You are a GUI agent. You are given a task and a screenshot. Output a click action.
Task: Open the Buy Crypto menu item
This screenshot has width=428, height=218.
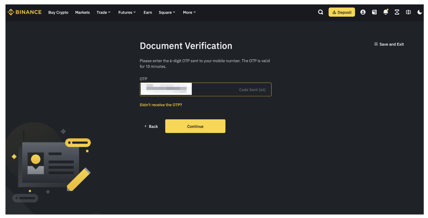click(x=58, y=12)
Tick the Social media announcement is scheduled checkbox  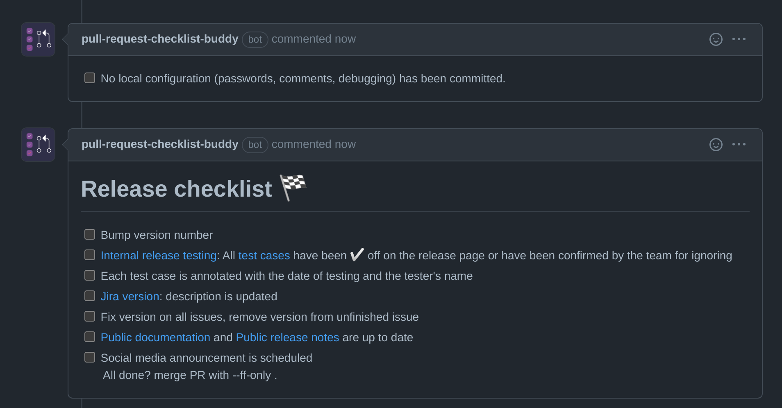tap(89, 357)
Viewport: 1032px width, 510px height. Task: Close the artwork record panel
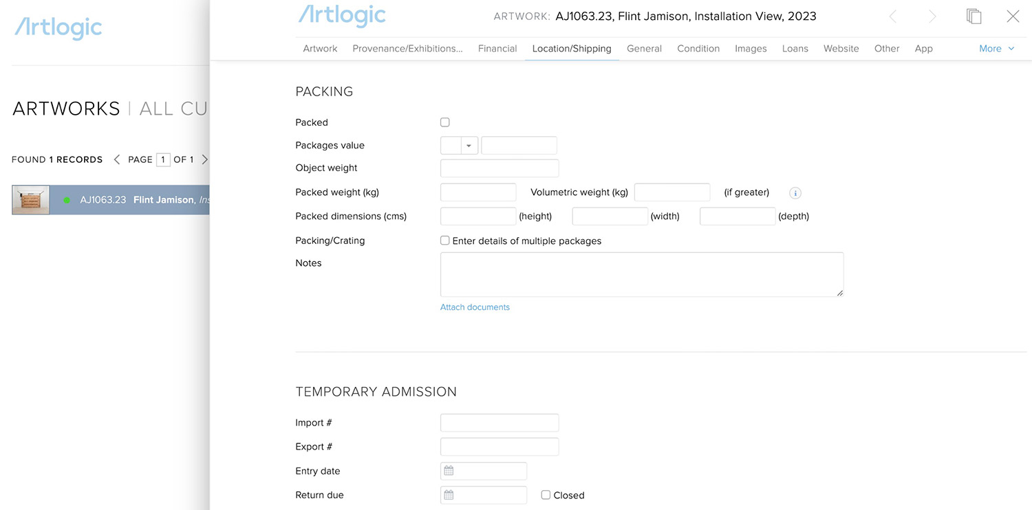[x=1013, y=16]
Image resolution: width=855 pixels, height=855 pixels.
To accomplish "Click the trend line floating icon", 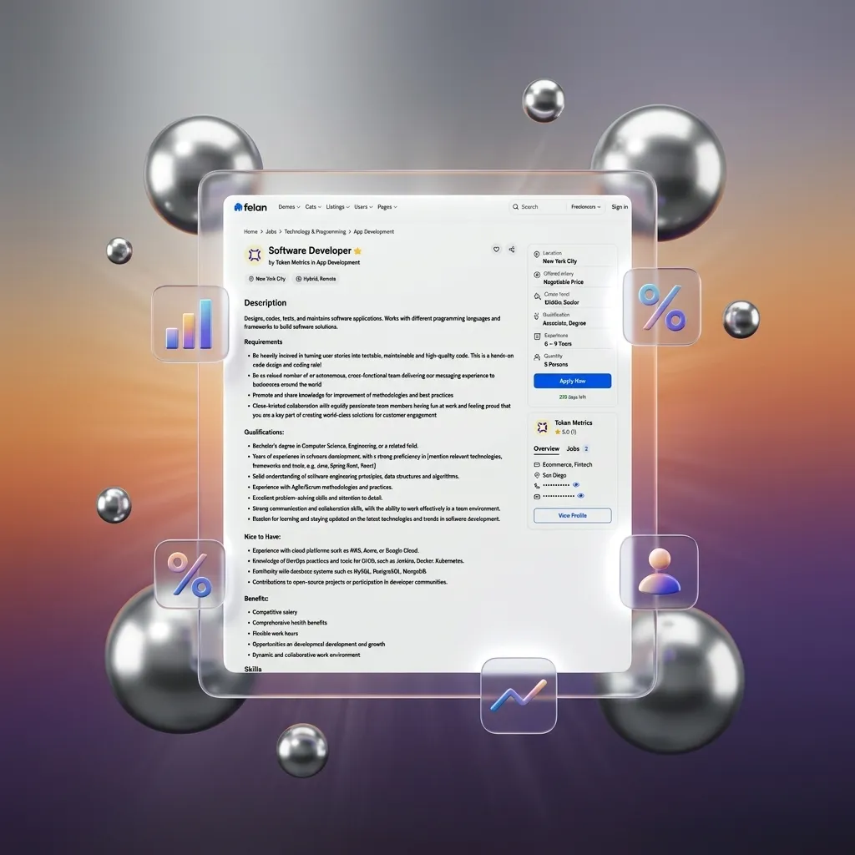I will point(519,696).
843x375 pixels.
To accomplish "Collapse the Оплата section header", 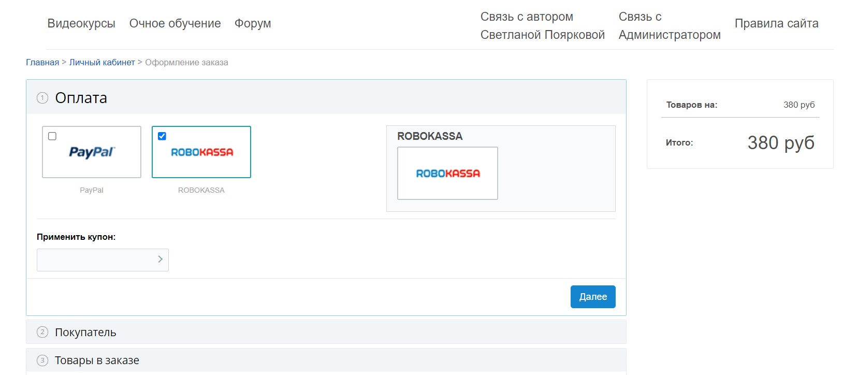I will click(x=81, y=98).
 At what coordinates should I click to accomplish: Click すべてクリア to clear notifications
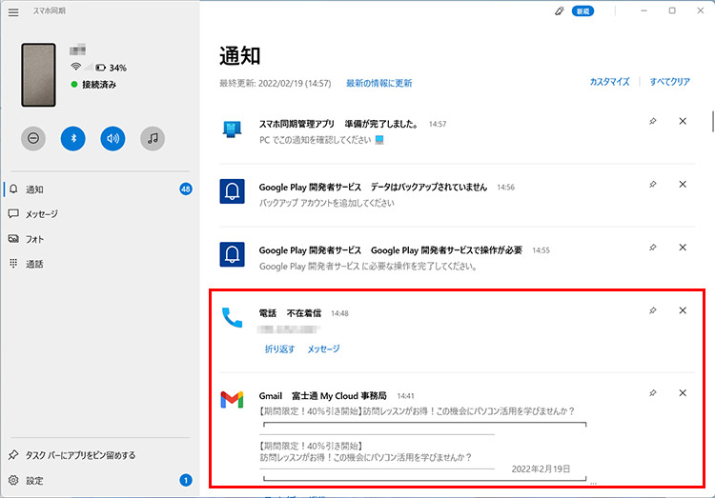click(x=669, y=83)
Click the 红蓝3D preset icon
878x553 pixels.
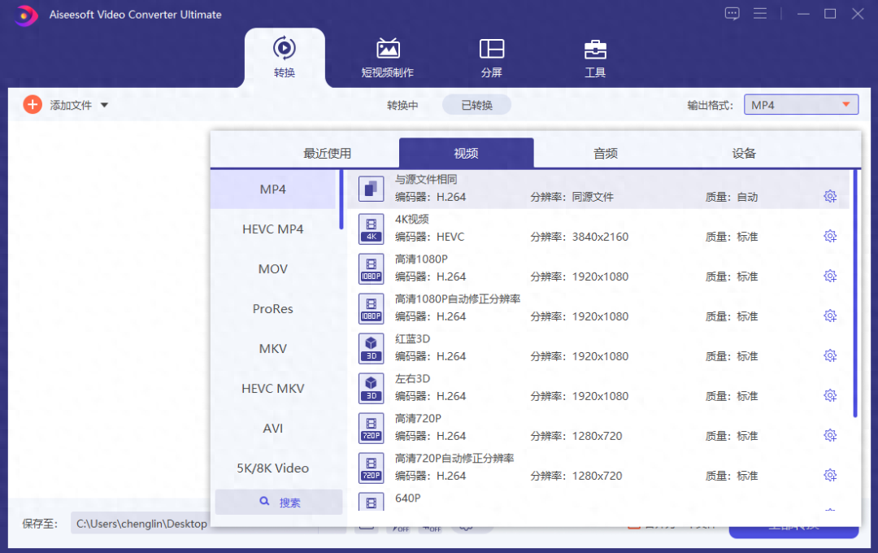point(371,348)
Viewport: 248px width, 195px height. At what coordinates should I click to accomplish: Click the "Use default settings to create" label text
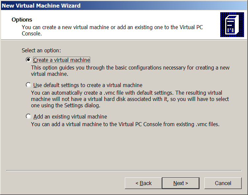[x=88, y=85]
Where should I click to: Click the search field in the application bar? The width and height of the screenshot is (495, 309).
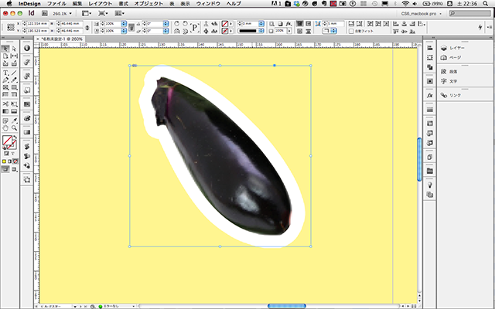pyautogui.click(x=469, y=14)
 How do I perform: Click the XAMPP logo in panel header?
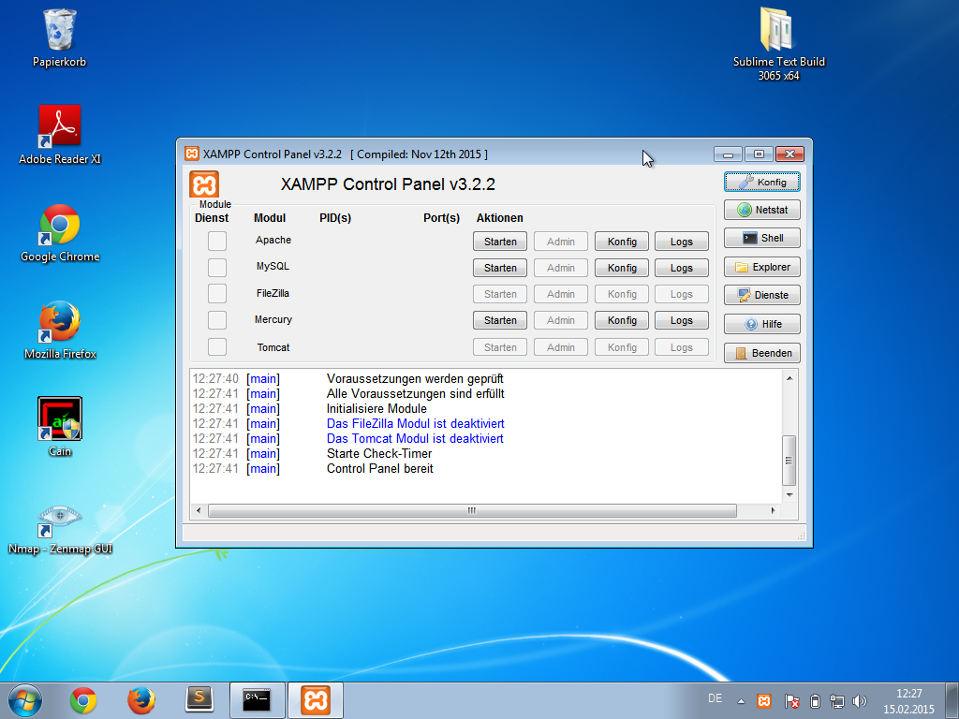[204, 184]
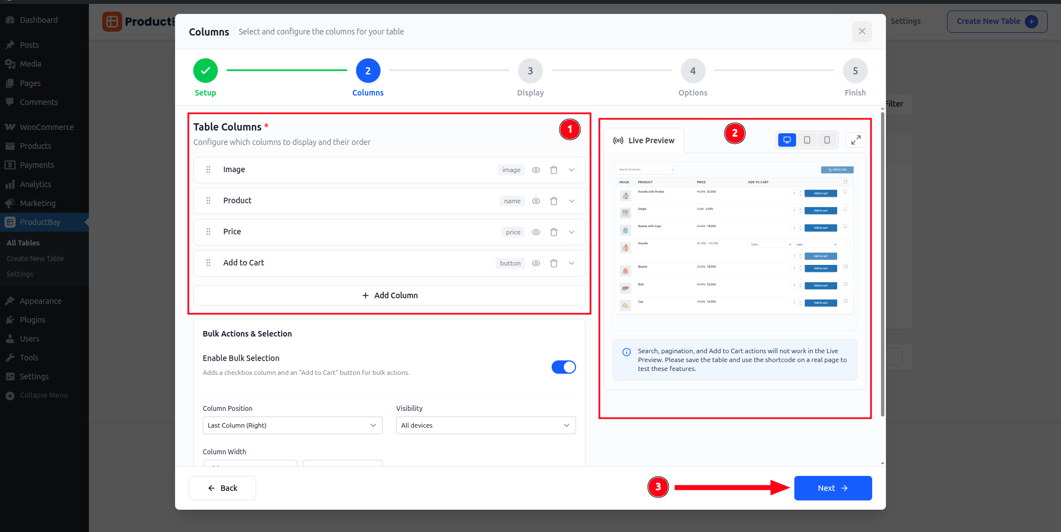Switch live preview to tablet view
Viewport: 1061px width, 532px height.
(x=807, y=140)
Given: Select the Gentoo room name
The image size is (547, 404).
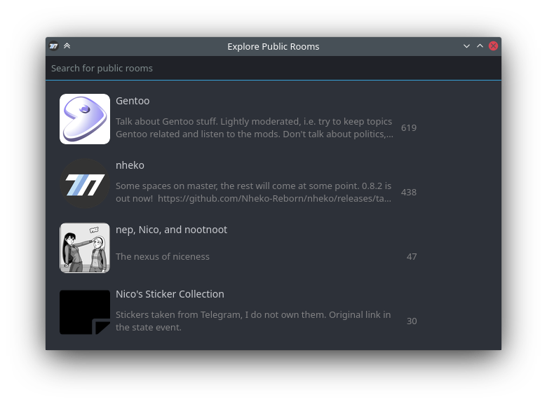Looking at the screenshot, I should tap(133, 101).
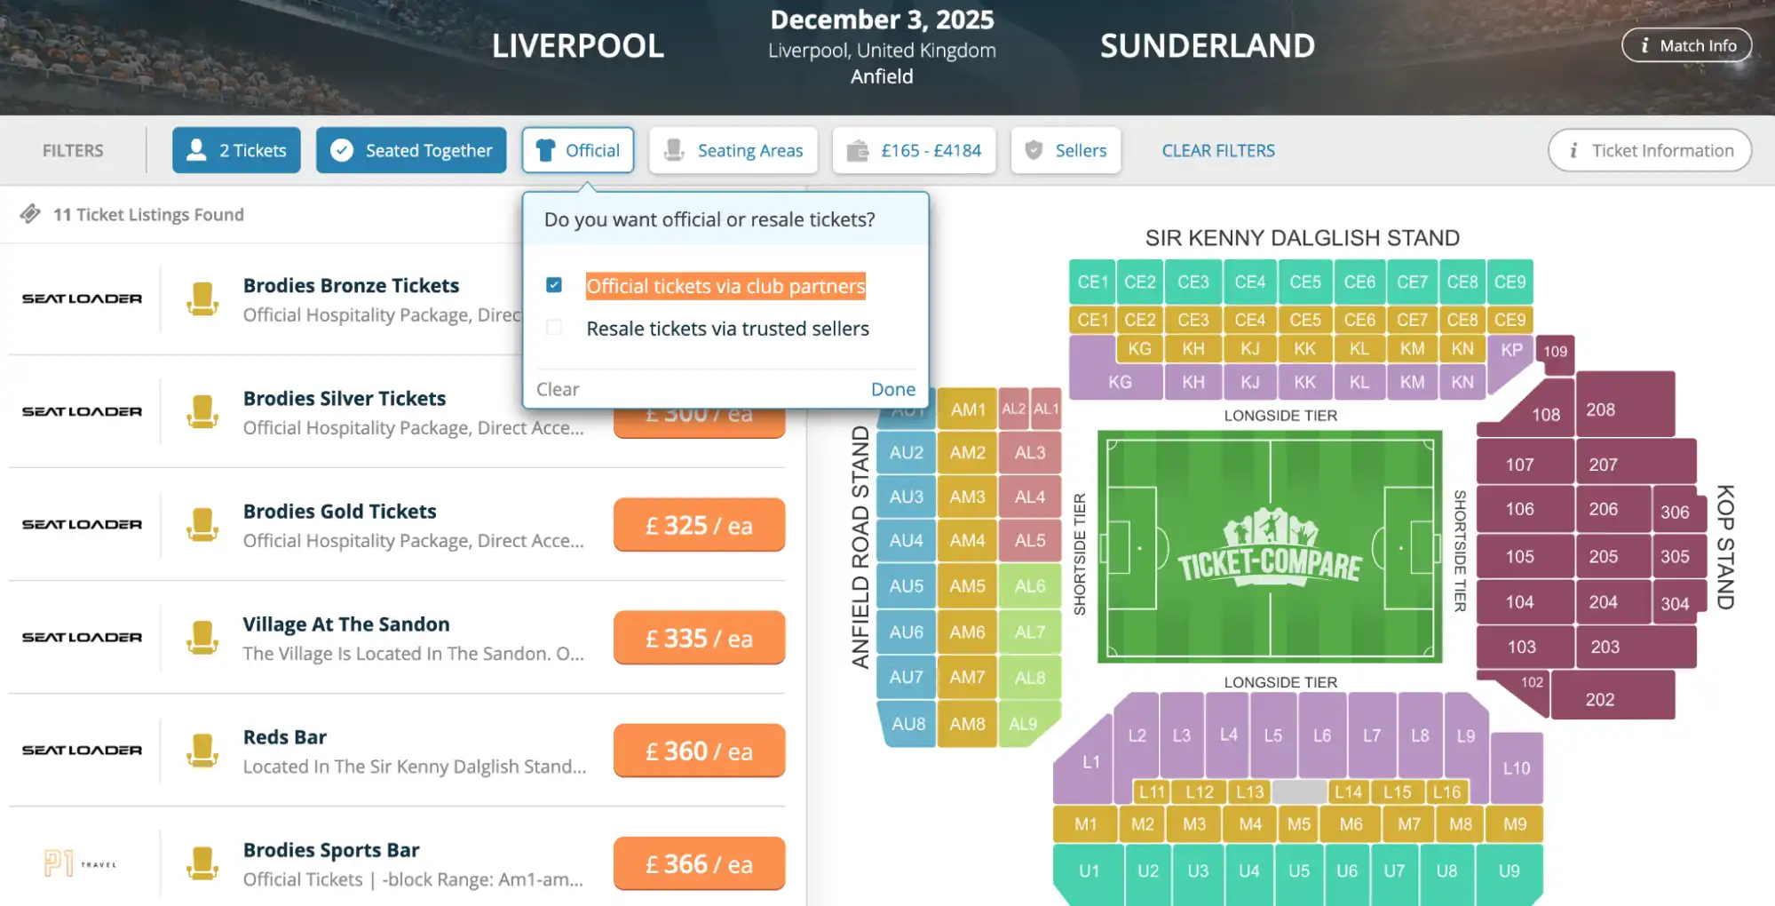
Task: Click the yellow seat icon for Brodies Gold Tickets
Action: 202,524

※ ※ ※

• _WHAT IS BEING ASKED_: Retype precisely, and only, the lines from the one holding "Given: Select the Gentoo room name" through the final line of the data above, with the pictures omitted.

• _ANSWER SPACE_:
Given: Select the Gentoo room name
The image size is (547, 404).
Looking at the screenshot, I should tap(133, 101).
Task: Click the yellow seat icon for Brodies Gold Tickets
Action: 202,524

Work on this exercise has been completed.